Your recommendations are mostly about governments exercising regulation to improve labor rights for workers — the section on the role of industry is very limited. Why?

It’s a very important role corporations play. They are basically promoting basic corporate responsibility, which means, “Okay, we’re going to do good things, but don’t investigate, don’t monitor me, it’s going to be voluntary.” Voluntary is never going to work. Some companies are good companies, and I’m not saying everyone is bad, but most of the corporate social responsibility should be regulated and monitored by third parties. It could be governments or worker unions.

Speaking of worker activism, you mention the success the Coalition of Immokalee Workers has had with their Fair Food Program (FFP). Did you see other examples of worker-led movements around the world?
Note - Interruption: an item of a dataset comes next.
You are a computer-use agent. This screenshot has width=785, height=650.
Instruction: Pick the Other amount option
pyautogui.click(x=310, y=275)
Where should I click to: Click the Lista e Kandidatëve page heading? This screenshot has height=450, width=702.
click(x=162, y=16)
I think that in the US, the FFP is very, very interesting. I really don’t know if there are other examples [like it]. In Italy, there was a citizen movement to deal with criminal activity. In Italy, Mafia-like organizations [are] buying people and selling them to corporations, and it created a huge public outcry, leading the creation of a law [that mandates tougher penalties for farm owners who abuse workers]. This law is difficult to implement, but at least in 2016, they [created] it. That was a law that came not from workers but from citizens, from consumers.
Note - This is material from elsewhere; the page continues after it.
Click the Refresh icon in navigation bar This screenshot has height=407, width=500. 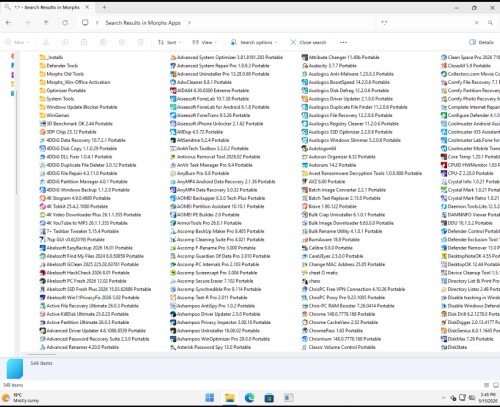click(65, 23)
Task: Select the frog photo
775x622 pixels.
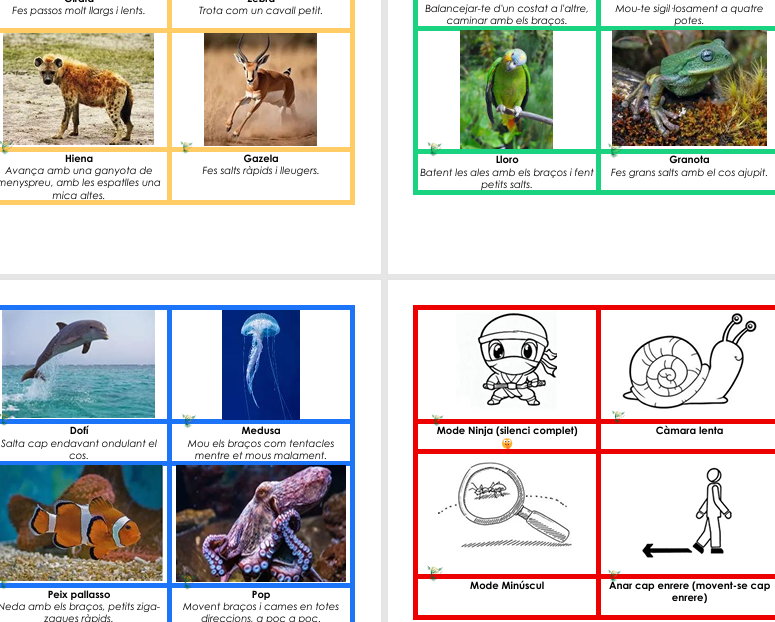Action: click(689, 89)
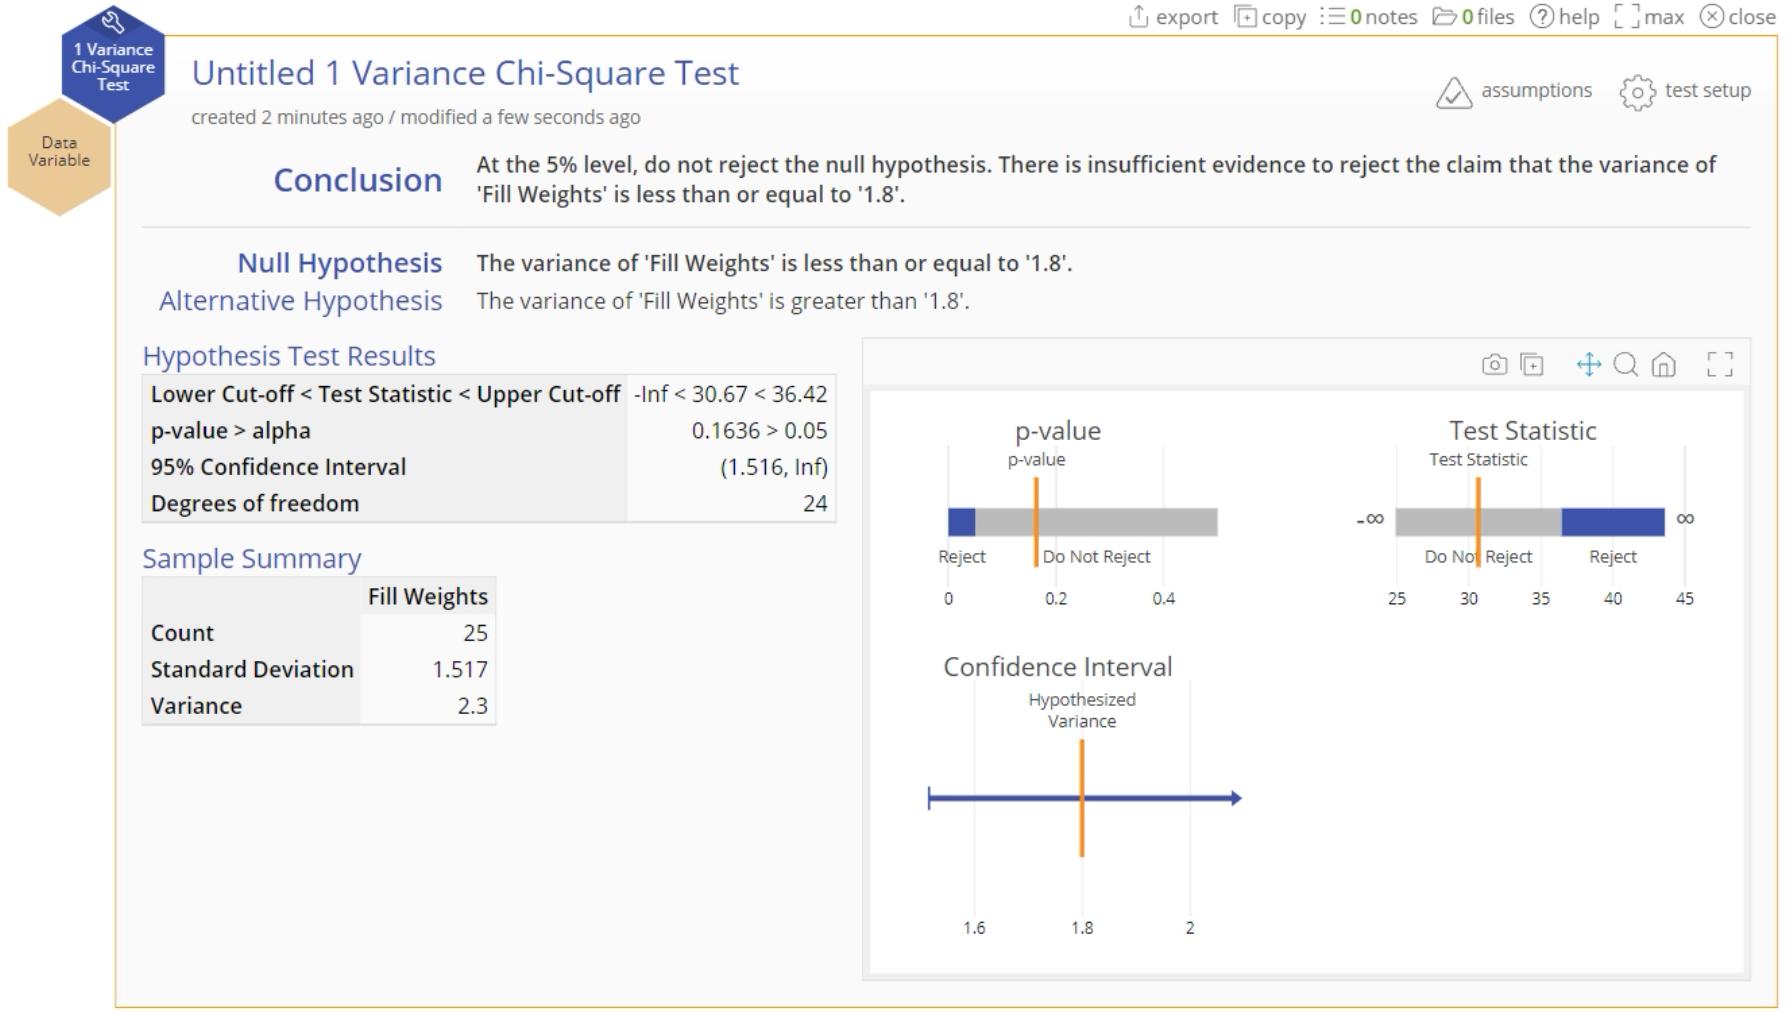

Speaking of consumers, what can they do to promote the rights of agricultural workers?

Consumers should be conscious about what they buy, from whom, and how the food comes to their table. In order to do this, we have to raise the consciousness. This consciousness is very new. It takes time. We have to really question our supermarkets, for example. Supermarkets should be places where people question what they buy. In the US and Europe, because of the internationalization of the food trade system, it’s very difficult to trace where you get the food or who is making the food, but it could be a starting point.

In the end, you’re talking about the right to food, but a lot of the countries that you talk about, including the US, haven’t actually ratified the international agreements that recognize that right. So how can state action be compelled?

In writing this report and exposing the situation to the governments, we’re saying ‘We’re aware you’re not following the international laws [that guarantee the right to food]. You don’t ratify, you don’t internalize, and you don’t do your job.’ That’s kind of a warning system. As many other human rights reports do, we don’t do naming and shaming, but we [do] have some examples. At least we can open a discussion.

This story originally appears on Civil Eats.